In terms of value, it’s roughly a threeway tie. Street’s ERA is very impressive, but despite his 22 saves, the A’s haven’t really gotten the most out of him by using him in a lot of tight spots. Moreover, Kazmir’s huge edge in innings cancels out Street’s edge in effectiveness. Cano hasn’t been quite as good a second baseman as Kazmir has been a starter or Street has been a closer, but an everyday player has so many more chances to affect a game that Cano’s overall value has been similar to theirs.
That leaves the big tie-breaker to come into play: star potential. This is where Cano comes up short. Because he doesn’t walk a lot, Cano has to hit .290 or higher to hold his own,even given his solid power and passable defense; it’s not a good bet that he’s going to continue to do that. Compare him to the Mets’ Jose Reyes, a superficially similar player: Reyes is a year younger, has stolen 57 more bases than Cano this year, strikes out three times as often as he walks as opposed to Cano’s four times, and plays an athletic shortstop as opposed to a somewhat stiff second. All of those indicators make one think Reyes can hit .310 or so consistently; there’s less reason to think Cano can.
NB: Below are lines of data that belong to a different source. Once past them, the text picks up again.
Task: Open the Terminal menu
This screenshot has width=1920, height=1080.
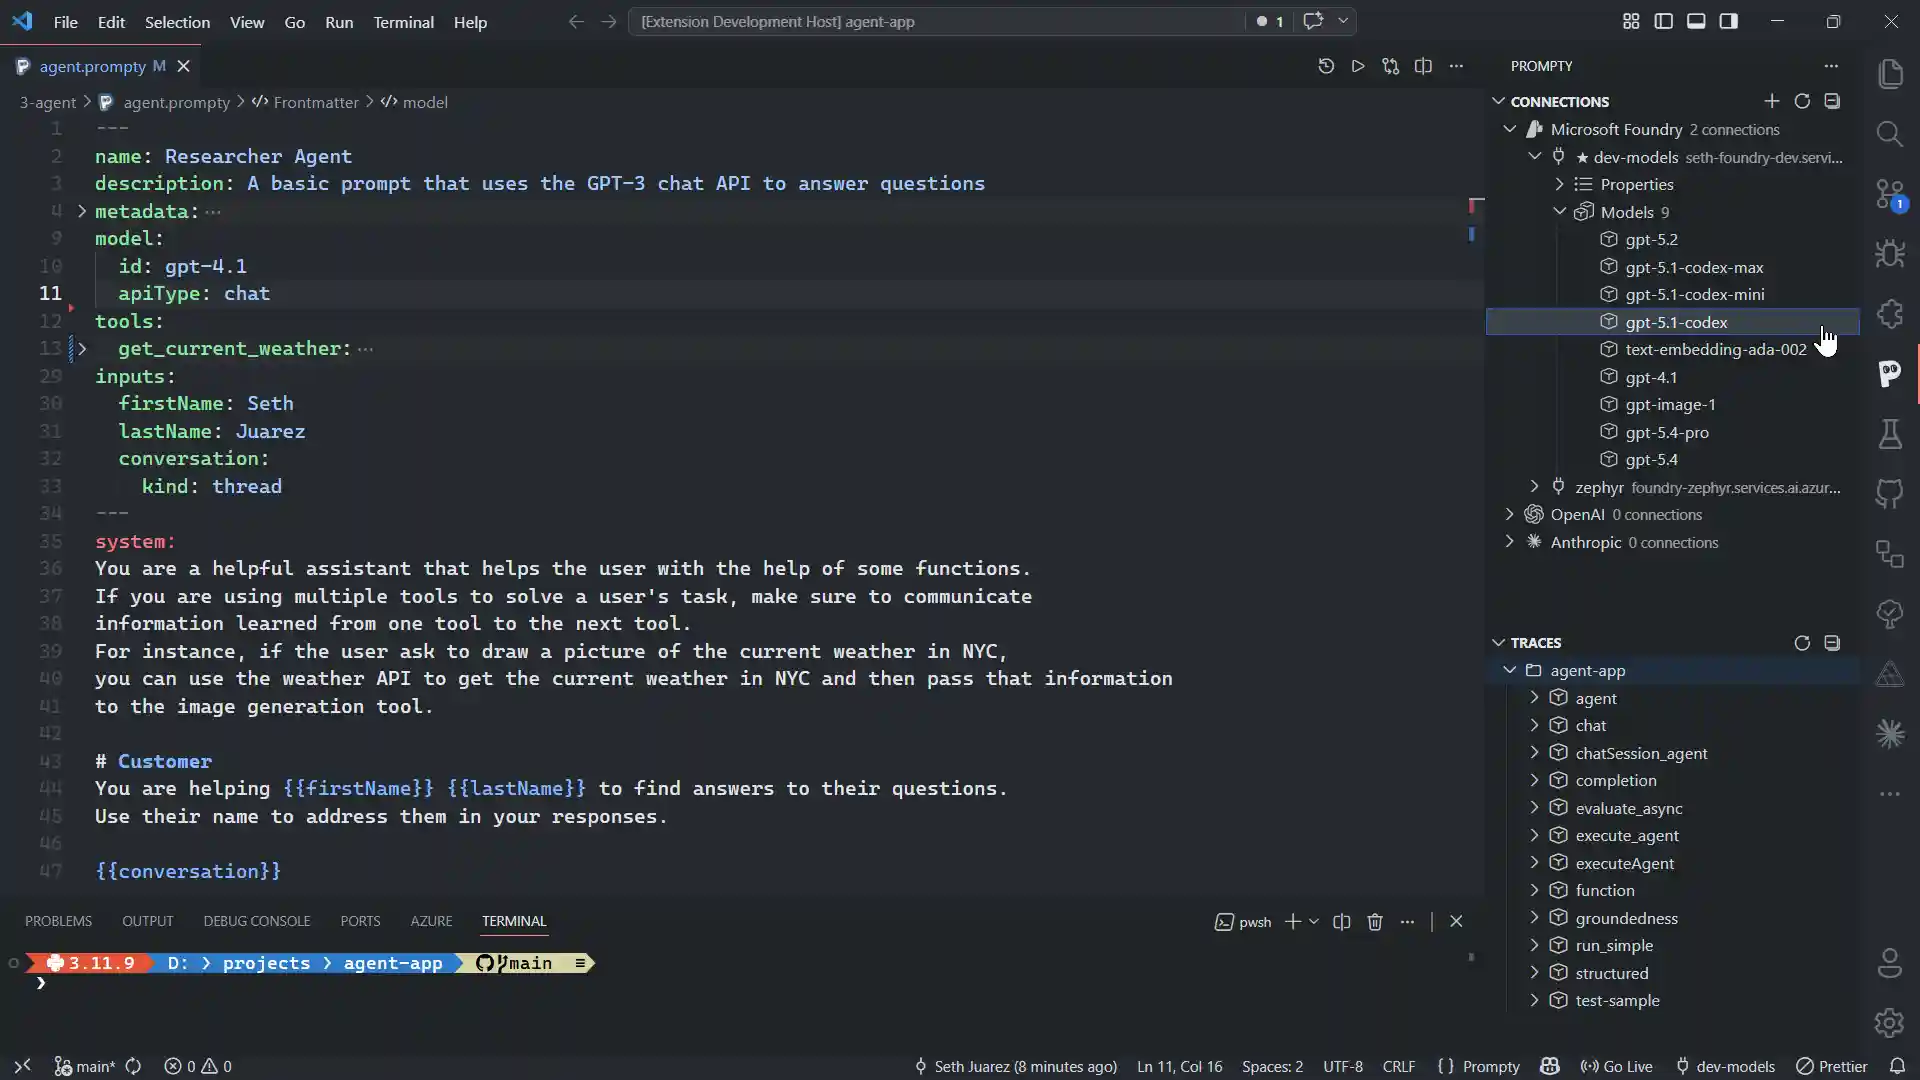Action: click(404, 22)
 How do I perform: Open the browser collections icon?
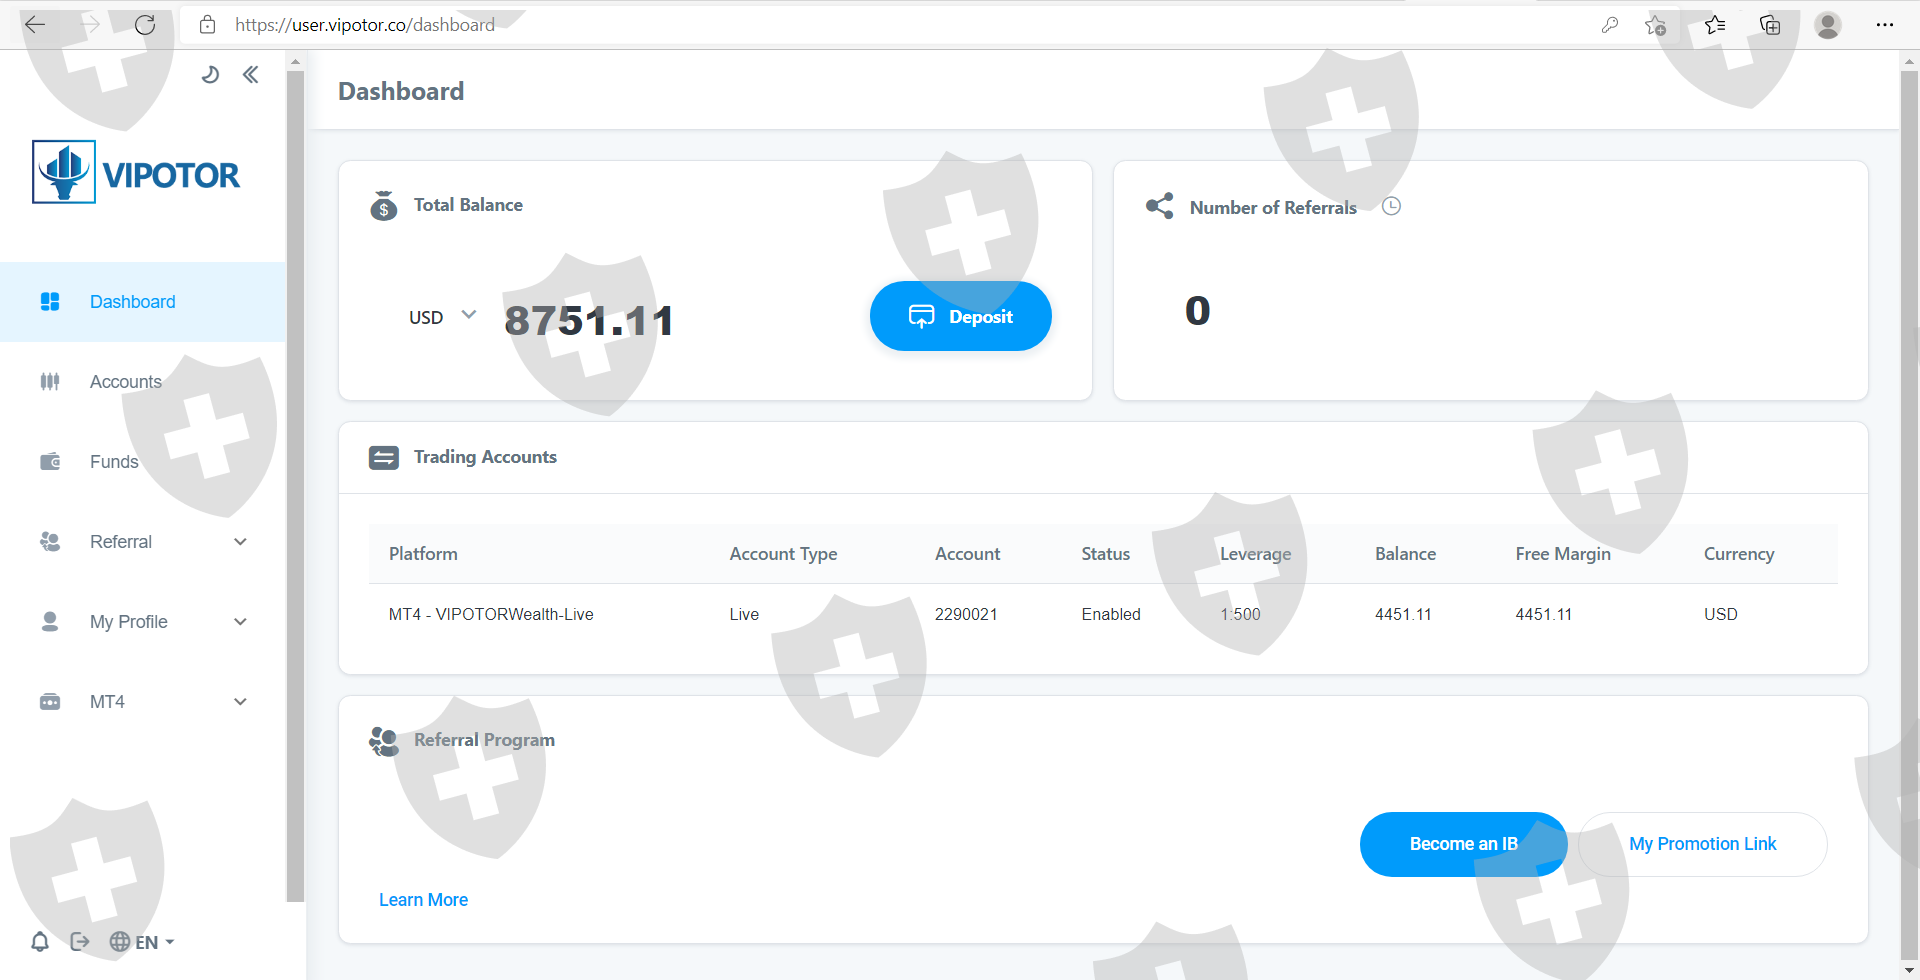click(x=1770, y=25)
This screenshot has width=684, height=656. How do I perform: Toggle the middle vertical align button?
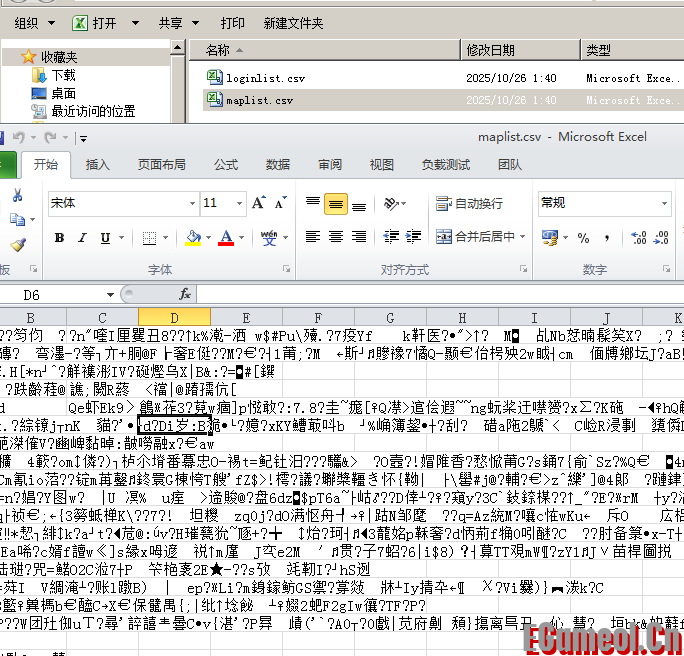click(336, 204)
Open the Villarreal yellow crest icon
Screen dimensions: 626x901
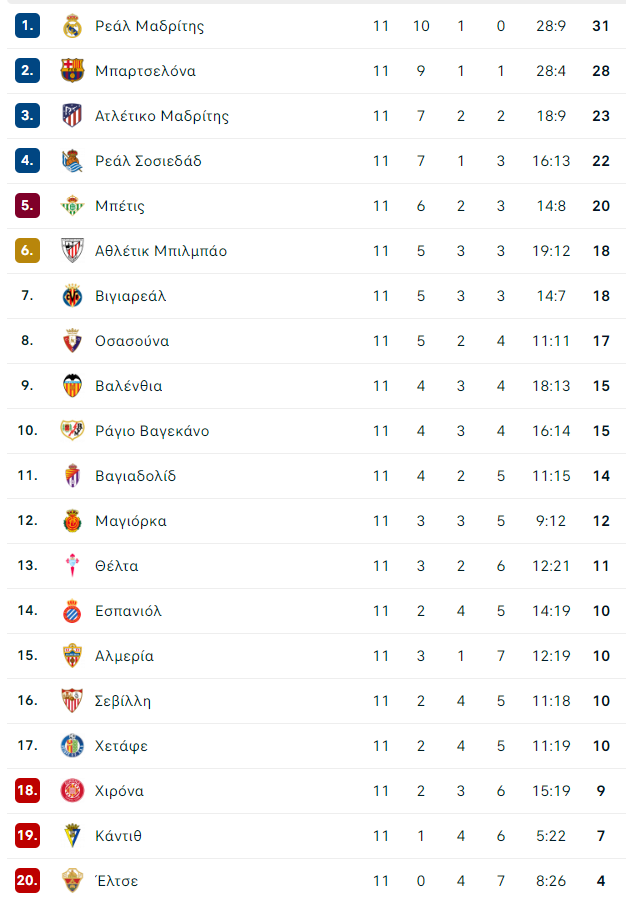point(72,296)
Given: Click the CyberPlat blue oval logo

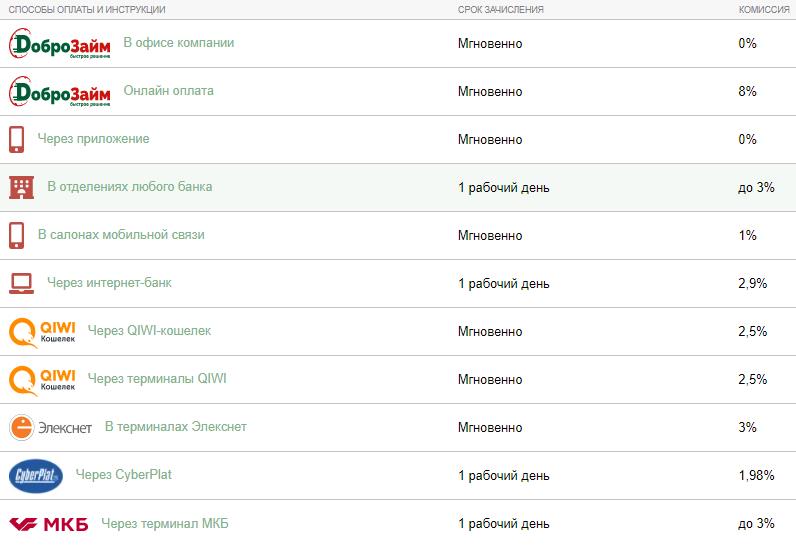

Add in that second basemen tend to peak early and lose value quickly, and Cano’s not a stock to invest a lot of money in.
All this said, if the Yankees came up with one player as good as Cano every year, they’d have a payroll half the size of their present one and a lot more rings. He’s someone to root for, just not the future Hall of Famer many Yanks fans seem to think he is.
Street and Kazmir, both 21, have serious star potential, especially Kazmir. The list of pitchers who can come right out of college and put up a sub-2.00 ERA while 1172 1144 1300 1156closing for a team in a pennant race, as Street has, is very short; still, I think everyone would take the starter who ranks fifth in strikeouts and throws 98 mph. Kazmir may not have been quite as good as Street, Blanton, Chacin or even Cano this year, but it was a very small margin, and he was that good while leading the league in walks; if he can focus on throwing more strikes, he could be one of the top 10 pitchers in the league as soon as next year.
He certainly has the best shot among this group of playing in the 2015 All-Star Game. If he does, he’ll be throwing to Mauer, the real Rookie of the Year. It may not make any sense, but like everything from the infield fly rule to the balk, that’s just baseball.